▶ **Tasks to complete**:
[a] In the discussion about video versus written documentation, which typing solutions does the team say it is still considering?
[b] Go on with the discussion about video versus written documentation from the point where it stops.

──────── Passage to read ────────

We're still considering better typing solutions like ZOD or OpenAPI wrappers, but our focus right now is core feature parity as an API tool.

We'll do a better job with written documentation! We forgot that video isn't always a medium that people prefer.


> "We forgot that video isn't always a medium that people prefer."

I've recently encountered this same apparent strong preference for video at work (where I lead a platform team whose deliverables support dozens of other teams) and while I can accept it (and even embraced it as we create howto videos), it remains very strange to me. When engaging with new tech I always want to see code and well-organized prose, but if there's a video I usually can't be bothered -- because the quality and signal-to-noise ratio are so often terrible, and it's got terrible ergonomics for highlighting or sharing key takeaways.

Good reminder that creators often aren't representative of their target demographic, or even well-aligned with their preferences.


For people reading this, just remember that people who prefer videos over prose aren't hanging out in a text-only forum like this. There's some self-selection happening here.

You should not automatically assume that most people prefer text over video!

──────── Given data ────────

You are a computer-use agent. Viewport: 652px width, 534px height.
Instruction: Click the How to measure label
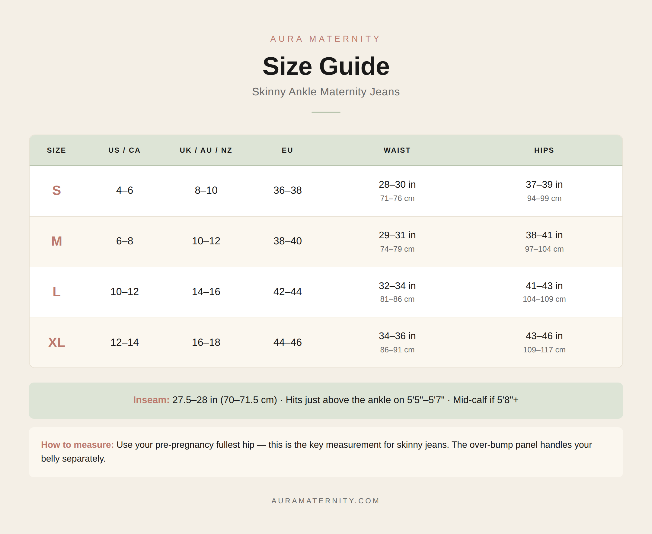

────────
──────── Given data ────────

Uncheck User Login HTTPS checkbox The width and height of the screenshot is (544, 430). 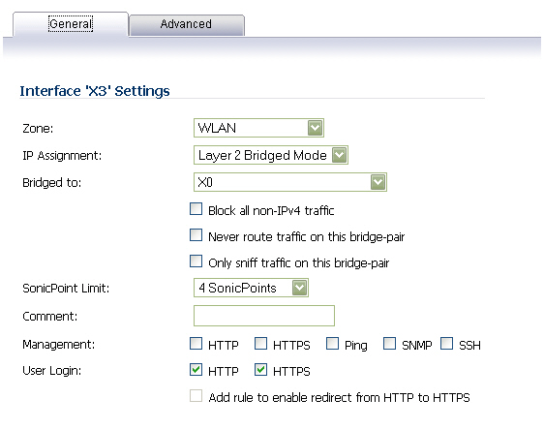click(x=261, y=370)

────────

▶ **Answers provided**:
[a] ZOD or OpenAPI wrappers.

[b]
No, but you can guess that people actually doing work and creating software do. I don't want to watch a fucking video when I can refer to actual documentation and potentially cut and paste some example code somewhere.


I happen to know other folks who also “actually do work” who prefer watching a video explainer. I usually prefer text, but sometimes people document features better in vocal conversation vs writing.


Also it's still hard to search through videos


You may try cast.ts. It is similar to zod but the parser has .type property which expose the typescript type of the validator, and .sampleValue property which expose a sample value. So you can access the metadata at runtime, which can be reused by other tools like yours.


> We forgot that video isn't always a medium that people prefer.

Oof, that's a hard one for me. I'm firmly in the "can't possibly learn anything technical" from a video category. Specifications and copious examples for me.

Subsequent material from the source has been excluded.